▶ Exercise goal: Copying rule for the data below: take the line containing "Go to Accommodation Letters page" and every line after it to the end, exactly, and drop all pictures.

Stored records
__________

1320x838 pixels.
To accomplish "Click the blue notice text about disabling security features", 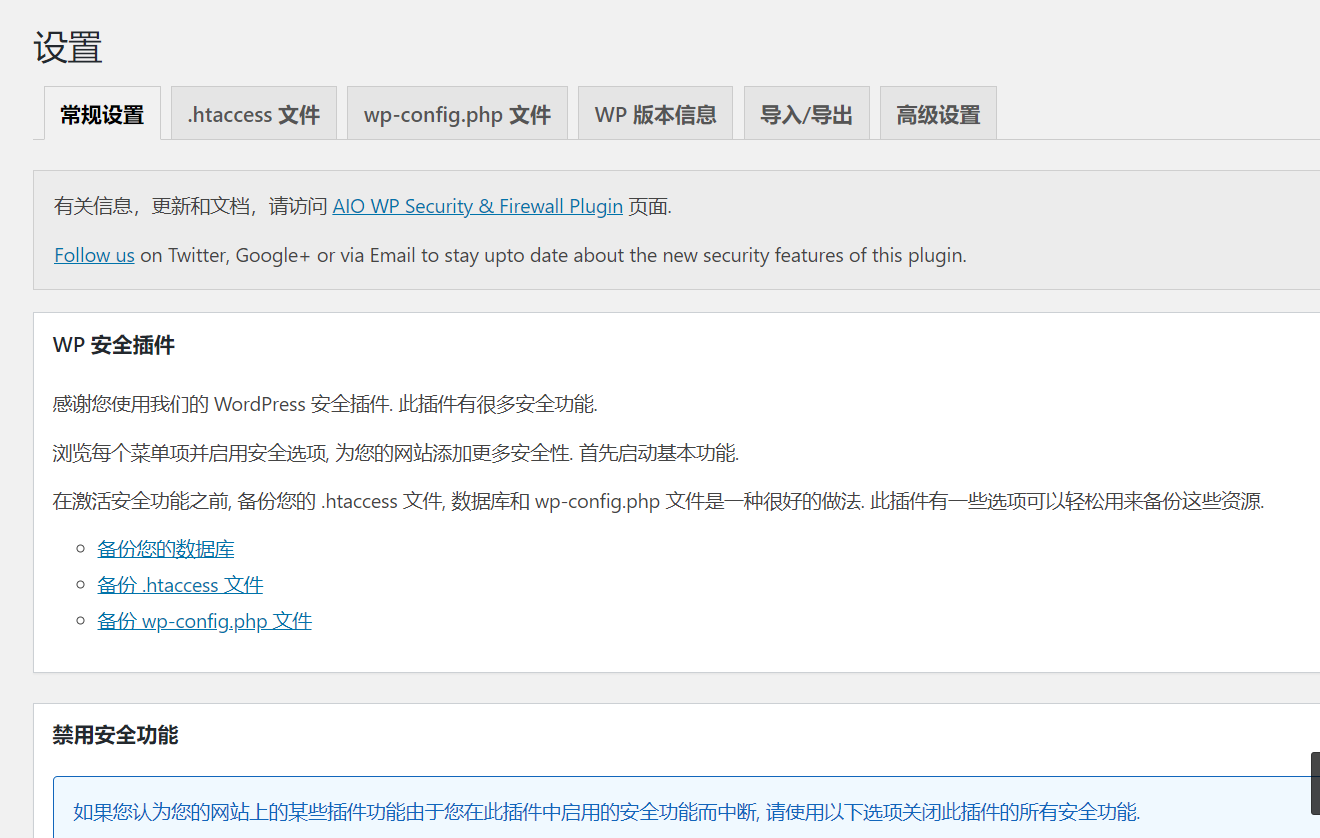I will click(606, 811).
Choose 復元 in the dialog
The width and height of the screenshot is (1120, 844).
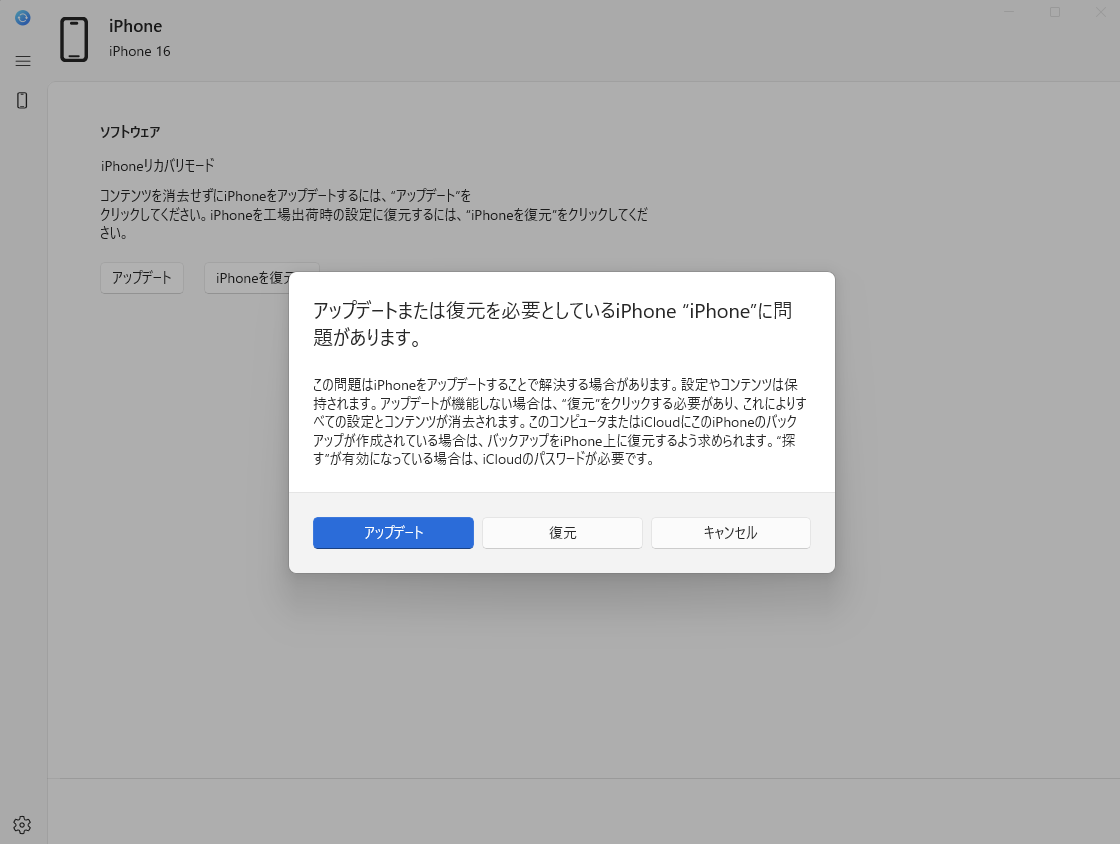[562, 533]
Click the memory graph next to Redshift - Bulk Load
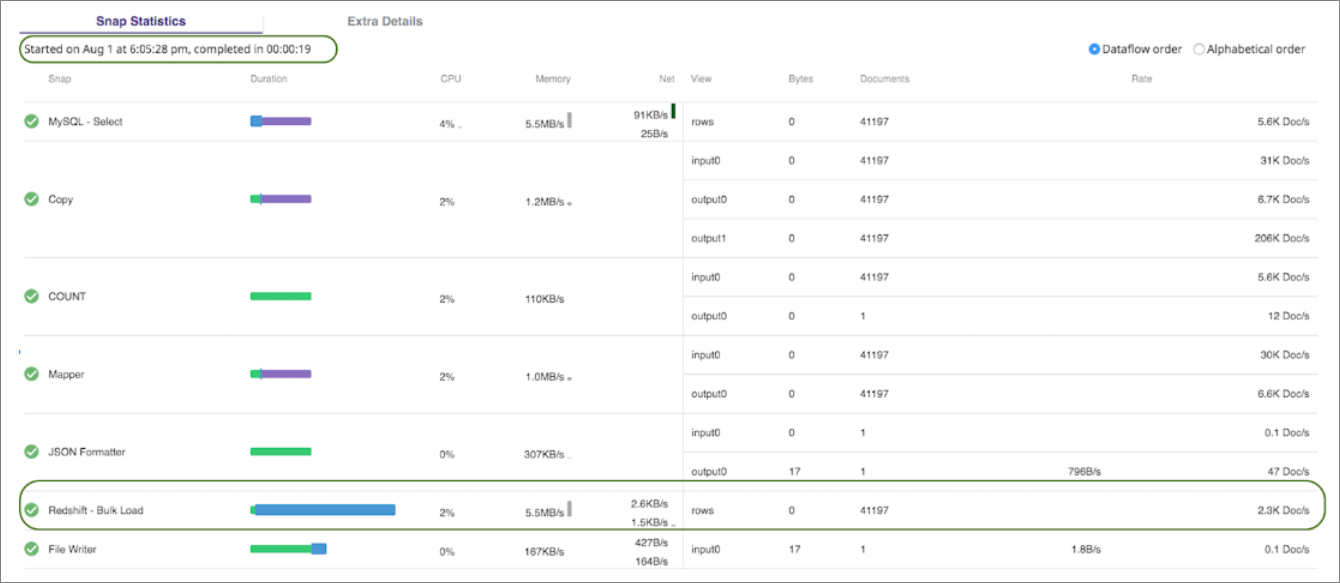This screenshot has width=1340, height=583. (570, 509)
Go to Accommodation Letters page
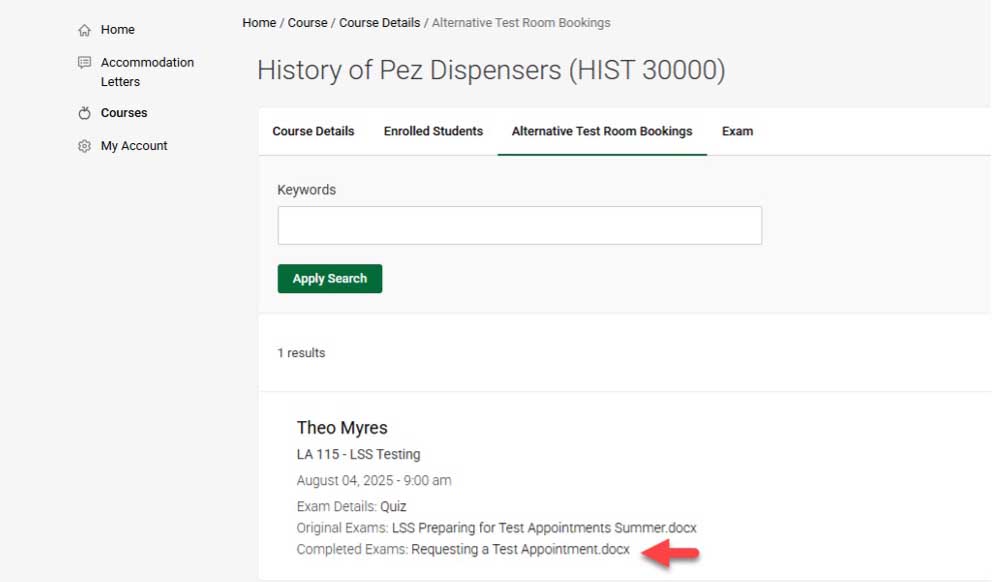Image resolution: width=992 pixels, height=582 pixels. [x=147, y=71]
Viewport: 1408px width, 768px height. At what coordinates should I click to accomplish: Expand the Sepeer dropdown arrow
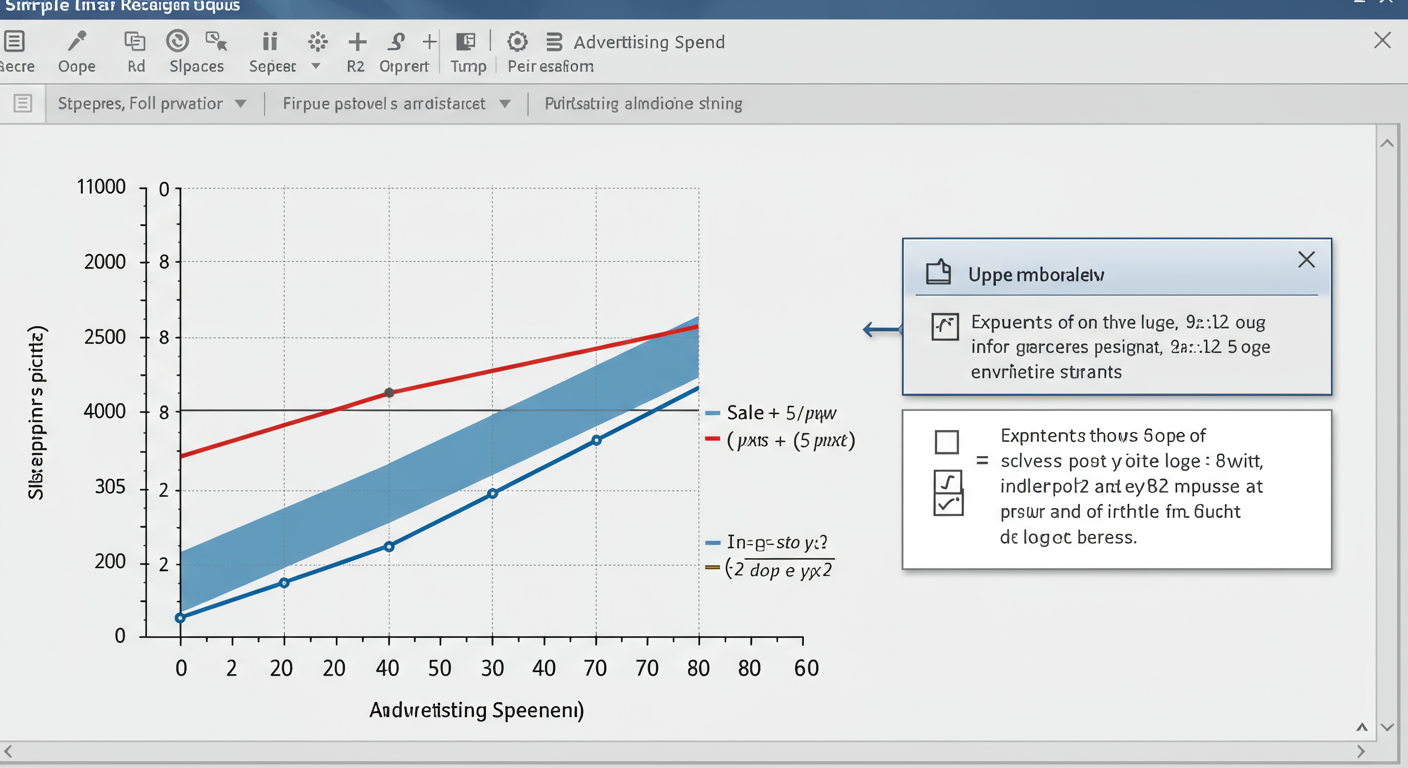[316, 67]
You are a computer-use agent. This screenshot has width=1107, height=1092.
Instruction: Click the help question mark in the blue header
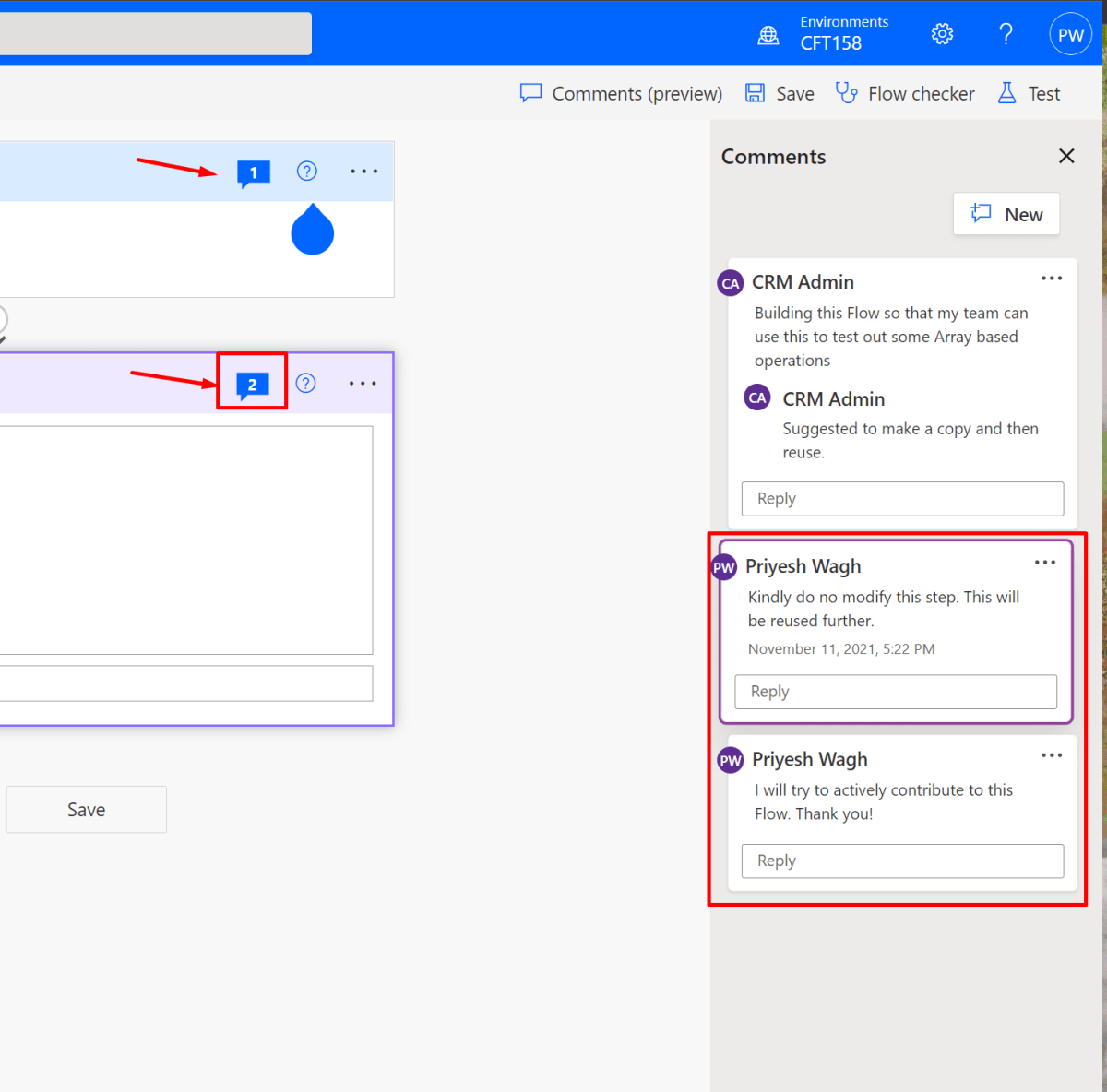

__________

▶ Response to this exercise:
Go to Accommodation Letters page
Image resolution: width=992 pixels, height=582 pixels. [x=147, y=71]
Viewport: 1408px width, 768px height. At what coordinates should I click to accomplish: Expand the Sepeer dropdown arrow
[316, 67]
You are a computer-use agent. This screenshot has width=1107, height=1092.
Instruction: Click the help question mark in the blue header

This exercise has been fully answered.